Instructions to follow: The expected answer is a single number, namely how many lines in the data below hold the word "button".

Given records:
-----

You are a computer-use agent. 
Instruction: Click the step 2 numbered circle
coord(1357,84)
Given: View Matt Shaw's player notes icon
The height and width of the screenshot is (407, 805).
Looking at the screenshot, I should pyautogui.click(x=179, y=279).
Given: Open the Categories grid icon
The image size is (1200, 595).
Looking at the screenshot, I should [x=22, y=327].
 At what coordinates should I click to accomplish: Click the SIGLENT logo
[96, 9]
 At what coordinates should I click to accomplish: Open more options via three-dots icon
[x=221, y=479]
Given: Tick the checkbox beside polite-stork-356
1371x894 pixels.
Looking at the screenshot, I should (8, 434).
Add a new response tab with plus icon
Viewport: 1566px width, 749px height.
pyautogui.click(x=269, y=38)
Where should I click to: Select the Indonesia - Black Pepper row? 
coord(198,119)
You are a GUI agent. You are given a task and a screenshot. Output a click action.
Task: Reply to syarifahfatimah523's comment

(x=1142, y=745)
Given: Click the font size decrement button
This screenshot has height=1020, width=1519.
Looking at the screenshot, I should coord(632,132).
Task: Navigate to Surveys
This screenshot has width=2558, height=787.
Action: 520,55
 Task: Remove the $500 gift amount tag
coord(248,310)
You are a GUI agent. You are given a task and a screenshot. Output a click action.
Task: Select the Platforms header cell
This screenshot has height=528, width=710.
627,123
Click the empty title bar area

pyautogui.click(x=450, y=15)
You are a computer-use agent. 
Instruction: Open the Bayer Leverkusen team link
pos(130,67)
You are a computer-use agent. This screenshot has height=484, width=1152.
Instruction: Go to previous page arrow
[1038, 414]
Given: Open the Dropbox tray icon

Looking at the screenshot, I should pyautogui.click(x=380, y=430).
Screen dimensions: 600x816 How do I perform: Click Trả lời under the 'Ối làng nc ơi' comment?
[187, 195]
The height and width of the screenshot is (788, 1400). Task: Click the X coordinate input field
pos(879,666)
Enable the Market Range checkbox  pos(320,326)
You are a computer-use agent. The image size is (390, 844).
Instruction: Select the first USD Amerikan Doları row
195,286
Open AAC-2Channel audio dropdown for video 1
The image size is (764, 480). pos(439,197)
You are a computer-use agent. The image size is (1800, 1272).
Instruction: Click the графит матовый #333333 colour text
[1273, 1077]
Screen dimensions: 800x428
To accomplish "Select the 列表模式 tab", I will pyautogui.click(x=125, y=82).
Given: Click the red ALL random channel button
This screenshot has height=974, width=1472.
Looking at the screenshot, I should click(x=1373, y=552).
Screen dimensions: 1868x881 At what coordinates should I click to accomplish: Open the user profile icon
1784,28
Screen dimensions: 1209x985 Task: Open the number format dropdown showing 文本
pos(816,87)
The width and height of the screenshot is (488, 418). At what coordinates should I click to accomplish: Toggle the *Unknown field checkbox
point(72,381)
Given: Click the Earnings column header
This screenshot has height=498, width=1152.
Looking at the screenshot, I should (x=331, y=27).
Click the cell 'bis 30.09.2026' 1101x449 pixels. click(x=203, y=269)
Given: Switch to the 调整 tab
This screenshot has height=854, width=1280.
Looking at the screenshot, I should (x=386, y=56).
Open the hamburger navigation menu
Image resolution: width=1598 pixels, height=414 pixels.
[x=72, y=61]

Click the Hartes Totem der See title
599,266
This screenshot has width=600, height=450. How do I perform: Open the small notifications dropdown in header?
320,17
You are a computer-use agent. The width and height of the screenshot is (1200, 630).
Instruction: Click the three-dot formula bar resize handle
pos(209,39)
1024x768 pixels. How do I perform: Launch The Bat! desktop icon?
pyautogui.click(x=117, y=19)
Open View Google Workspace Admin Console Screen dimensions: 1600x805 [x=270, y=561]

-----

Written solution: 2